» Ausgewählter Auszug

::::::::

Bei den Fassaden für Jussieu zitieren Sie die Glas-Iglus von Mario
März. In welcher Weise wird Ihre Arbeit von der zeitgenössischen
Kunst beeinflußt? Versuchen Sie, in Ihrer Architektur Kunst und
Wissenschaft miteinander zu verbinden, etwa wie Bernard Tschumi in den
70er Jahren, als er versuchte, seine abstrakten und rationalen Konzepte
mit der unbewußten Sensibilität von Künstlern zu verbinden?
So könnte
man es natürlich erklären, aber ich würde es eher mit
der Arbeitsweise eines Journalisten vergleichen. Es ist nicht so, daß
ich Kunst und Wissenschaft verfolge und dann versuche, beides zu kombinieren.
Ich lese vielmehr alles, ich lese den 'Spiegel' ebenso wie den 'Stern',
'Max' wie die 'New York Book Review', ich lese Schund ebenso wie wichtige
Dinge. Ich bin ein Allesfresser, der gleichermaßen Kunst, Wissenschaft
und Trash verspeist. Für unsere heutige Zeit ist die Gleichheit
aller Informationen charakteristisch, was ebenso wundervoll wie furchtbar
ist. Insofern habe ich einen Widerwillen dagegen, von spezifischen Einflüssen
zu sprechen. Im Gegenteil, für mich ist es gerade die Archäologie
all der verschiedenen Schichten, die Art, wie sie sich zueinander bewegen
und in geheimer Weise miteinander verbunden sind, welche geheimen Verbindungen
es zwischen den vulgärsten und den erhabensten Dingen gibt.
Ermöglicht
einem nicht das Aufgreifen von technisch-wissenschaftlichen ebenso wie
von künstlerischen Entwicklungen, zu Innovationen zu kommen und
eine neue Aktualität zu entwickeln, sozusagen den frischen Wind
aus Naturwissenschaft und Kunst einzufangen?
Ich stelle
diesen Wahrheiten meine persönliche Wahrheit gegenüber. Letztendlich
ist alles eine Stimulation, ob es nun Naturwissenschaft, Kunst, Pornographie
oder Sex ist. Wir schwimmen alle in einer Marinade, und wir kennen diese
Marinade nicht.

::::::::

Einträge zum Auffinden von Text und Elementen

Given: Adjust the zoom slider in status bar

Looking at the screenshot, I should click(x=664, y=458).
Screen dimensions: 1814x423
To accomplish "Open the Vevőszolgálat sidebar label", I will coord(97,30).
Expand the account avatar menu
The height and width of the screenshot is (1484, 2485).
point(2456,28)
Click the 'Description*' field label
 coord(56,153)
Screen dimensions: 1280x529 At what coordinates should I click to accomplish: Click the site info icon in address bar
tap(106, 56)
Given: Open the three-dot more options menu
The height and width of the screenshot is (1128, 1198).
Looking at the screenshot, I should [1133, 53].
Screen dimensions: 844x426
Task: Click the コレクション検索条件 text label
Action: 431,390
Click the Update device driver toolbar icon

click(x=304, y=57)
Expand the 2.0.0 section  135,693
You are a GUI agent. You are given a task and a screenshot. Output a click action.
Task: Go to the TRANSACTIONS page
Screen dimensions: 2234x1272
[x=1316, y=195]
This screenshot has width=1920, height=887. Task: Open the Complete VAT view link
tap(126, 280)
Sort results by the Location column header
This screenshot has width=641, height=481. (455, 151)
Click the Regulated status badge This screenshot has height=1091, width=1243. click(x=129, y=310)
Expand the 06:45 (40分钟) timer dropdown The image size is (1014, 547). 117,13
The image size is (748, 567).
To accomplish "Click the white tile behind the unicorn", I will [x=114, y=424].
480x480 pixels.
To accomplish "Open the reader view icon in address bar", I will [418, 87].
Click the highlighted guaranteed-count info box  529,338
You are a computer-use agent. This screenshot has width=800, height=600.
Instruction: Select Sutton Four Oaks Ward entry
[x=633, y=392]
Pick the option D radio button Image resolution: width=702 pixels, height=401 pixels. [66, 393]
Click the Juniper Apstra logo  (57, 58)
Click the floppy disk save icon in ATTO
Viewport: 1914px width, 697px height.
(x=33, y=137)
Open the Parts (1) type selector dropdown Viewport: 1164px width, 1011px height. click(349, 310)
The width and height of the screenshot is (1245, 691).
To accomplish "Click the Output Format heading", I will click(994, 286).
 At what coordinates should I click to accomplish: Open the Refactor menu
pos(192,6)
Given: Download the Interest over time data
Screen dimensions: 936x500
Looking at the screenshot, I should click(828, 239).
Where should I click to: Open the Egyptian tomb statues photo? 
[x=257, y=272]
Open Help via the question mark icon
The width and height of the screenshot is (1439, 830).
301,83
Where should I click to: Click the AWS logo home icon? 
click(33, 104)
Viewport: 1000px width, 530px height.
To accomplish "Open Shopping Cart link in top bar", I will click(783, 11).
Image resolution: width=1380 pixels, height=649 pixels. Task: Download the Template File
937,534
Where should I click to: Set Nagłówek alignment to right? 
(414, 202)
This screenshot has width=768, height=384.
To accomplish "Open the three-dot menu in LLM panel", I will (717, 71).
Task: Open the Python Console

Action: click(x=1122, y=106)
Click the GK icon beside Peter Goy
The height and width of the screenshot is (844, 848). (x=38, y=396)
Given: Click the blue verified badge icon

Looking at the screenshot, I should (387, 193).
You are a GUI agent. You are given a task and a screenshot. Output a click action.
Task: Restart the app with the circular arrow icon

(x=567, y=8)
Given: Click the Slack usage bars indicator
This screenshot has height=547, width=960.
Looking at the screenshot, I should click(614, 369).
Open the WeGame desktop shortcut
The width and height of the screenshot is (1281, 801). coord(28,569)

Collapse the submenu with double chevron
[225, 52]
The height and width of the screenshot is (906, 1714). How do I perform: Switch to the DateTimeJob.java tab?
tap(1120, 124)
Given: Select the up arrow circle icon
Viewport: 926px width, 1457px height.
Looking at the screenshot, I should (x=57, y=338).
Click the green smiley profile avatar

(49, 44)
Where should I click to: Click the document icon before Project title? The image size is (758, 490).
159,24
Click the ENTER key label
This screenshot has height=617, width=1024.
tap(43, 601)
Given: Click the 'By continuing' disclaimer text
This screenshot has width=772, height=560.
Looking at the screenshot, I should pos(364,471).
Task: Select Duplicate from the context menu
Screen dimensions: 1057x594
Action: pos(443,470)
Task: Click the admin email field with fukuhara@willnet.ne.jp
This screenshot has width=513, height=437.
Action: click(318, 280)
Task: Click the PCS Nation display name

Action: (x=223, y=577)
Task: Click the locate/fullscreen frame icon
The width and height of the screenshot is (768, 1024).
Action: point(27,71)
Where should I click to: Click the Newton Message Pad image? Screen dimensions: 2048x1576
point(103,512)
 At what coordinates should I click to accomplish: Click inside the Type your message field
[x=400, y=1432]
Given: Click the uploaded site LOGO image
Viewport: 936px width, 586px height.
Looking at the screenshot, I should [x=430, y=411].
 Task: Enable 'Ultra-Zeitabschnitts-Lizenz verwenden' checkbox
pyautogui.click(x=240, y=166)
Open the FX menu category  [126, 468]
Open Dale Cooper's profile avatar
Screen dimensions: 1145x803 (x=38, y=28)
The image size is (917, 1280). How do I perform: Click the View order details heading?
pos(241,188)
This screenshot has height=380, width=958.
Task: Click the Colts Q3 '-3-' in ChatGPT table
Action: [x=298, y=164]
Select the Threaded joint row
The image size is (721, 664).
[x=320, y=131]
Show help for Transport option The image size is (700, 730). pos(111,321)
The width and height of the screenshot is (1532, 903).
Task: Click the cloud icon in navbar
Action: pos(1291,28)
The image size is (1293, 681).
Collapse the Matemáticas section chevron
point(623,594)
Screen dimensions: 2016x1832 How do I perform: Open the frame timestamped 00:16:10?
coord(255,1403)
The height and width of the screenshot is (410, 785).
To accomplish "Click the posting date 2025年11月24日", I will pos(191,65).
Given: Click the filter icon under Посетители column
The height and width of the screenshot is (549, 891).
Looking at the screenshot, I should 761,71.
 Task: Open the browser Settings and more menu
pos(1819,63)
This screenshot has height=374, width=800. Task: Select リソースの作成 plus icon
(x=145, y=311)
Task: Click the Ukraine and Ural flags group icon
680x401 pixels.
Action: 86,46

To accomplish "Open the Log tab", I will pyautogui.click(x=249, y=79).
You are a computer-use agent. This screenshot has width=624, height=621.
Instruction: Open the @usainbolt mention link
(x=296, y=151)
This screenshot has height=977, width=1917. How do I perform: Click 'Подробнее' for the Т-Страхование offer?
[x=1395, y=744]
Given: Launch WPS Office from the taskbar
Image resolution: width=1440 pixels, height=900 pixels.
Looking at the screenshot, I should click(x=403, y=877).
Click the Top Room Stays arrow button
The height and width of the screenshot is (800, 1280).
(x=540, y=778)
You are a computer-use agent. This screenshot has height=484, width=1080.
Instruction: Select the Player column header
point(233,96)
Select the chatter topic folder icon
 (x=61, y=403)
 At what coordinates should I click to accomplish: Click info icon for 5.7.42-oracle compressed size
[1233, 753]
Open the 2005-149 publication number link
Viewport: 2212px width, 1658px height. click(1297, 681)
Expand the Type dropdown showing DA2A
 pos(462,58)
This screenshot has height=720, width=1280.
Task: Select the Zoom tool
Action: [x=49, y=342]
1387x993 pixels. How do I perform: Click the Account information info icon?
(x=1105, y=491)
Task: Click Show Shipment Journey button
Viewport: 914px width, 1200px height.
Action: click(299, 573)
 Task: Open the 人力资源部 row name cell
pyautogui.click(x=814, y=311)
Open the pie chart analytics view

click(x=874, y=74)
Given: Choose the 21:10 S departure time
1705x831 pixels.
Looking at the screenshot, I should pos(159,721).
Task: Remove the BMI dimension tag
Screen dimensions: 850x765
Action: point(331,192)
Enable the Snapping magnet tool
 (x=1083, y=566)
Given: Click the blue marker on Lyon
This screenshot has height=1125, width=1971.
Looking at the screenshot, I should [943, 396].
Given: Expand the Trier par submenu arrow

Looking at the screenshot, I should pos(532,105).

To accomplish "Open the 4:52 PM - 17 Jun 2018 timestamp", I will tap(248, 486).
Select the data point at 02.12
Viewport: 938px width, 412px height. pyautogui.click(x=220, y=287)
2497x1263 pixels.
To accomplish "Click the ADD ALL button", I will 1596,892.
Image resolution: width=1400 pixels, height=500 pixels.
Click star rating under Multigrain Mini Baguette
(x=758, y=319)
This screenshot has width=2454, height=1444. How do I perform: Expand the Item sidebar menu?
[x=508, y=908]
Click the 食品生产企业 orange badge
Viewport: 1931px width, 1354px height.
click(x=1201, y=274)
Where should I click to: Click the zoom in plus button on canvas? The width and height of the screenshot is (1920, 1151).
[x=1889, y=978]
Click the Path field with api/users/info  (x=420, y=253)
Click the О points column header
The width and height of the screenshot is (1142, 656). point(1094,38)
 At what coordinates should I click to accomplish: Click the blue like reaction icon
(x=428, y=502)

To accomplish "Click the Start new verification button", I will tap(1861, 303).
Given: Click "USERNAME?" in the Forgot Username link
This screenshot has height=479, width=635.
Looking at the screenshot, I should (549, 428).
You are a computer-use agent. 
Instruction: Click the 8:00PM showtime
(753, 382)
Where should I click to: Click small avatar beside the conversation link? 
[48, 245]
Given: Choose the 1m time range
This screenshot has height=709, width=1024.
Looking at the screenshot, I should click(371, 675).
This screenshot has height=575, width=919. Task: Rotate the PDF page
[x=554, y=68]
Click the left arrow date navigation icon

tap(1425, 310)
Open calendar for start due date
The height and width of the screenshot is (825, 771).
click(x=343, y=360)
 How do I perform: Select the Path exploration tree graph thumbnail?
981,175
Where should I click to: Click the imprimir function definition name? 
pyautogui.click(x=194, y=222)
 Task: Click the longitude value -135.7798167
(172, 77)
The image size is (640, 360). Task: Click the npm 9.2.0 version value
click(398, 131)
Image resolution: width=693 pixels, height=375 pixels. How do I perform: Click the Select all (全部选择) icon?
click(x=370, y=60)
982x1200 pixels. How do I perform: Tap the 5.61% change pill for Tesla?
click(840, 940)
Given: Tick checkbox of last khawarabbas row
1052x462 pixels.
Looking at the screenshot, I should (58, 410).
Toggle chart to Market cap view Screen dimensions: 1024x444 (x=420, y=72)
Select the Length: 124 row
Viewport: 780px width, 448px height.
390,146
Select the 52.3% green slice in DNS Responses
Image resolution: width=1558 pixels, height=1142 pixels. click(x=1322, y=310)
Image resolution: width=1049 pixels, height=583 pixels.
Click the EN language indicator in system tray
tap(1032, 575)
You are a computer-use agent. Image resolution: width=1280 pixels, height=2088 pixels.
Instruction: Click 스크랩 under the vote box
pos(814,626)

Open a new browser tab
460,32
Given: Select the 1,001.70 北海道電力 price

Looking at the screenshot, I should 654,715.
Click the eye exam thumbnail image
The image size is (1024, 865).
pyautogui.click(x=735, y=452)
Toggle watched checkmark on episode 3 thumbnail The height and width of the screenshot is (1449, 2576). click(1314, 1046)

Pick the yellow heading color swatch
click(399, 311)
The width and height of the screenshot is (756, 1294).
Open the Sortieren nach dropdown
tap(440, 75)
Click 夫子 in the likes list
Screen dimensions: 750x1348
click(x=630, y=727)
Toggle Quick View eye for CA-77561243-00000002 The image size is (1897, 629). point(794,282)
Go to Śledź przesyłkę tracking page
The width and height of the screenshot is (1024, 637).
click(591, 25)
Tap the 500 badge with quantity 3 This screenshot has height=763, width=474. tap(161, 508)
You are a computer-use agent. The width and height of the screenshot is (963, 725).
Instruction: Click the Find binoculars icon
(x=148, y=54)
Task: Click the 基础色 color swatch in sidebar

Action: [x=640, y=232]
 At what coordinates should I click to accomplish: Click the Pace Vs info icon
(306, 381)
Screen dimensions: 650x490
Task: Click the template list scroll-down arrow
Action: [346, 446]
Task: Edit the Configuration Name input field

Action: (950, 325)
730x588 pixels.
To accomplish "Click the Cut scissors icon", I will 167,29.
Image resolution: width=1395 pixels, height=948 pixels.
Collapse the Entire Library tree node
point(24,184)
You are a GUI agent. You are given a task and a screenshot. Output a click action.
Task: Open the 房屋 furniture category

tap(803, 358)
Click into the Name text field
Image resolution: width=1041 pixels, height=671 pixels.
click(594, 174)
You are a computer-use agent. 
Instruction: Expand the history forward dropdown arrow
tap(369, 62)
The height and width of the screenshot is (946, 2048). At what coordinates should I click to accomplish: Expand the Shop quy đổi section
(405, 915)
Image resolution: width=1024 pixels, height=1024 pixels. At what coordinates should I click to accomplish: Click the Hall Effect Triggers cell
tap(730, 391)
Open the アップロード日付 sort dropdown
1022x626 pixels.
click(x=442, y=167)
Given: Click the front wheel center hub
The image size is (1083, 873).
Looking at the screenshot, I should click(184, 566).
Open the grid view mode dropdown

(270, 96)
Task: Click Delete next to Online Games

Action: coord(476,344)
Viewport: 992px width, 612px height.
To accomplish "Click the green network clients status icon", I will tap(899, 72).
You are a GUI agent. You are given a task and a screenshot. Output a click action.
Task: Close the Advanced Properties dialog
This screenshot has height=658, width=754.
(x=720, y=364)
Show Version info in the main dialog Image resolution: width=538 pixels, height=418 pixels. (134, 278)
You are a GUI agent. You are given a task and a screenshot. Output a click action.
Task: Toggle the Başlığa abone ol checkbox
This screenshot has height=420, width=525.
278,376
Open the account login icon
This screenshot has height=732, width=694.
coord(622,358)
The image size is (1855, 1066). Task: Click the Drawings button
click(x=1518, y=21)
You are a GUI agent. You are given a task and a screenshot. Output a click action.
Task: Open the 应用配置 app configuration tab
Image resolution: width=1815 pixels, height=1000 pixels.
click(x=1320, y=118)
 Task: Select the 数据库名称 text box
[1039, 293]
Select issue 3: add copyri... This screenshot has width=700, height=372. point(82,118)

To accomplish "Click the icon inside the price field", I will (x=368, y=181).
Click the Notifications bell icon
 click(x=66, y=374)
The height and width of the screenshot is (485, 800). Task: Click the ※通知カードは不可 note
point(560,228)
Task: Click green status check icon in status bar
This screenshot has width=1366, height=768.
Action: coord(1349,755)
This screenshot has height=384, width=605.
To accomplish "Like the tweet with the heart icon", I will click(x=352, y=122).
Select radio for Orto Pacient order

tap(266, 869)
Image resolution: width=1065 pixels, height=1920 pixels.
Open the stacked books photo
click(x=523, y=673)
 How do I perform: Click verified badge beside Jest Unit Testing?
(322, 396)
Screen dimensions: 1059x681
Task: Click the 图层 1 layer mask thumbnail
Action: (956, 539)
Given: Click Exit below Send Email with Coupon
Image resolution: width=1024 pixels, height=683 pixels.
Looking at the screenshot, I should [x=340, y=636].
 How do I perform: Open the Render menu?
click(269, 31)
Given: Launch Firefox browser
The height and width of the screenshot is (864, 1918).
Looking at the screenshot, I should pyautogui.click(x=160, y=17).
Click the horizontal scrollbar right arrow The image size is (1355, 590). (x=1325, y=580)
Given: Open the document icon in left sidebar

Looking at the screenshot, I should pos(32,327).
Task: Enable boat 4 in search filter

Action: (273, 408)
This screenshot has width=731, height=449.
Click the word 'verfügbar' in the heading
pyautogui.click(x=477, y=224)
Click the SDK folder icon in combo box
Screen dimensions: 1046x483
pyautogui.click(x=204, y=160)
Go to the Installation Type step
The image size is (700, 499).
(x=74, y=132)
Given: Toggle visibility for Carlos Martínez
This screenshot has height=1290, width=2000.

::::::::

» Aufgabe 1
Zähle alle Zeitschriften und Zeitungen auf, die im Interviewauszug als Lektüre genannt werden.
» Aufgabe 2
Gib den Interviewauszug beginnend mit "Bei den Fassaden" und weiter bis "Künstlern zu verbinden?" wieder und tausche dabei "Fassaden" gegen "Entwürfen".
Stütze dich ausschließlich auf den Interviewauszug.

» Richtige Antwort 1
den 'Spiegel', den 'Stern', 'Max', die 'New York Book Review'

» Richtige Antwort 2
Bei den Entwürfen für Jussieu zitieren Sie die Glas-Iglus von Mario
März. In welcher Weise wird Ihre Arbeit von der zeitgenössischen
Kunst beeinflußt? Versuchen Sie, in Ihrer Architektur Kunst und
Wissenschaft miteinander zu verbinden, etwa wie Bernard Tschumi in den
70er Jahren, als er versuchte, seine abstrakten und rationalen Konzepte
mit der unbewußten Sensibilität von Künstlern zu verbinden?